Apart from the SMS-IVR, a pain dairy is necessary to obtain data on pain intensity in the control group and additional information in both control and intervention group. Asking about pain by measuring pain intensity with a pain diary in itself can reduce pain intensity [84]. Therefore, we expect that pain intensity difference between the intervention and the control group will be smaller. However, the possibility of earlier treatment is restricted to the intervention group. We expect an increase in motivation of patients to take part in the control condition and higher compliance during the study than without the pain dairy. However, because patients are expected to be more motivated to participate when SMS alerts are offered to them, this may cause selection bias. However, it was not possible to randomise at patient level, because of the multifaceted intervention. Oncologists and nurses should be trained before inclusion of patients.
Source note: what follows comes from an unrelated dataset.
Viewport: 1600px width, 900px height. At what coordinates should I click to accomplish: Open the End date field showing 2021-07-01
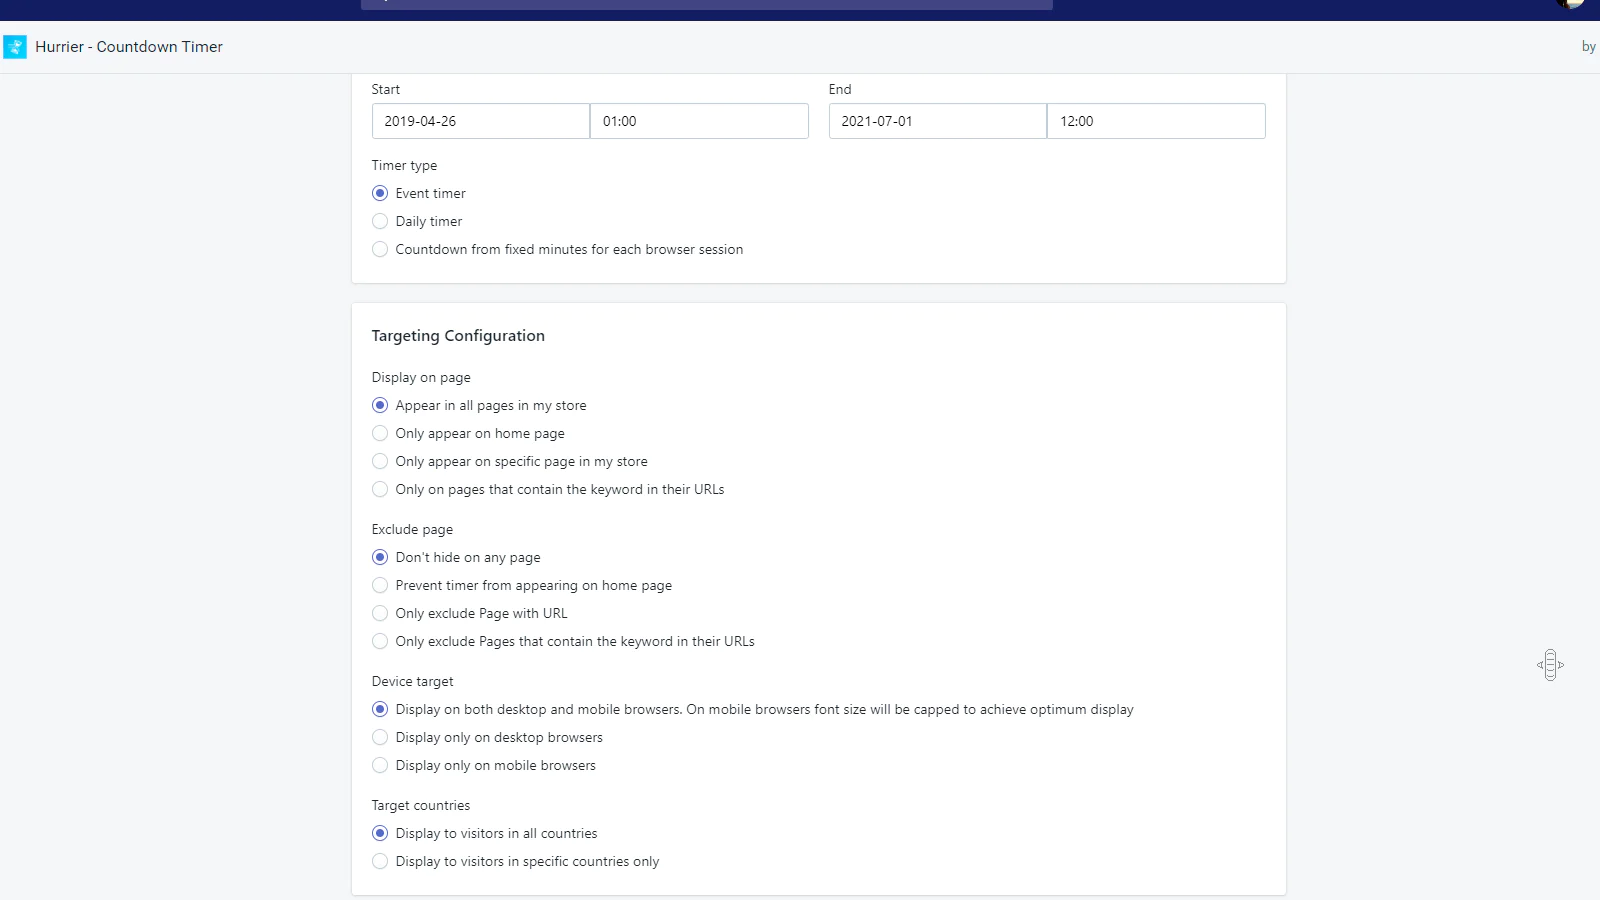point(937,121)
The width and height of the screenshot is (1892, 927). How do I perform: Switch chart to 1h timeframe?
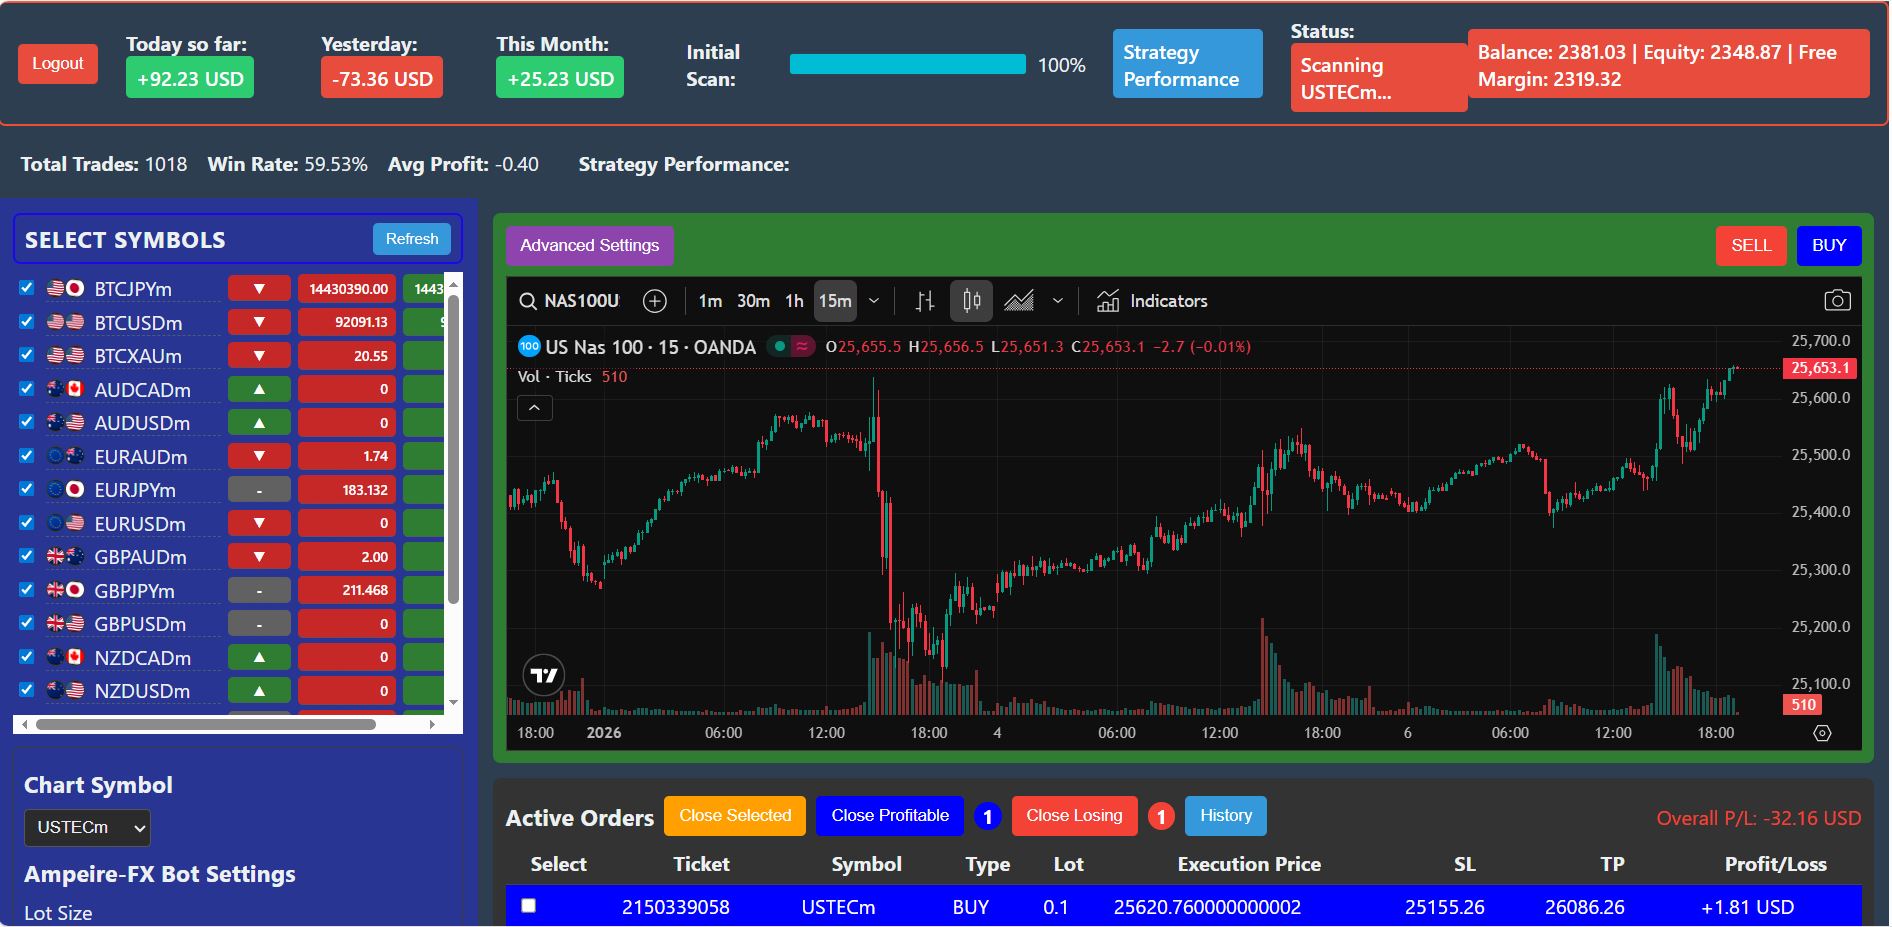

This study protocol shows that the present study is the first to use SMS alerts as a reminder in patients with cancer and mobile phones with IVR to collect data on cancer pain. Furthermore, this study is innovative in the active involvement of oncologists, nurses, GPs, and patients with cancer from guideline development to the implementation of the guideline. If the implementation proves to be effective, it can be considered for use in other hospitals to increase percentage of patients with cancer that receive adequate pain therapy and to reduce pain intensity in patients with cancer. If SMS-IVR proves to be an acceptable and useful method for patients and medical professionals with cancer to report their pain, it can be considered for use of data collection to report pain. Therefore, the SMS alert intervention increase patient participation and may increase the feeling of having control over one's life. In this way the SMS alert intervention may encourage patient-empowerment.

Authors information

NtB is the principal investigator in this study. EY combines experience in quality of care research (indicator development and implementation, improving quality of care, changing behaviour of professionals) with experience in research in pain and palliative care. CB, an anesthesiologist and pain therapist, was involved in the development of the guideline and is also a principal investigator in this study. KV is head of the Knowledge Center Of Pain And Palliative Medicine, and a medical specialist in pain control and palliative medicine. He was chairman of the developmental process of the guideline 'pain in cancer patients', and has a national and international respected knowledge and experience in the field of pain diagnosis and therapy. MVD has an extensive record of experience in research in palliative care, quality of care research, and in implementation research.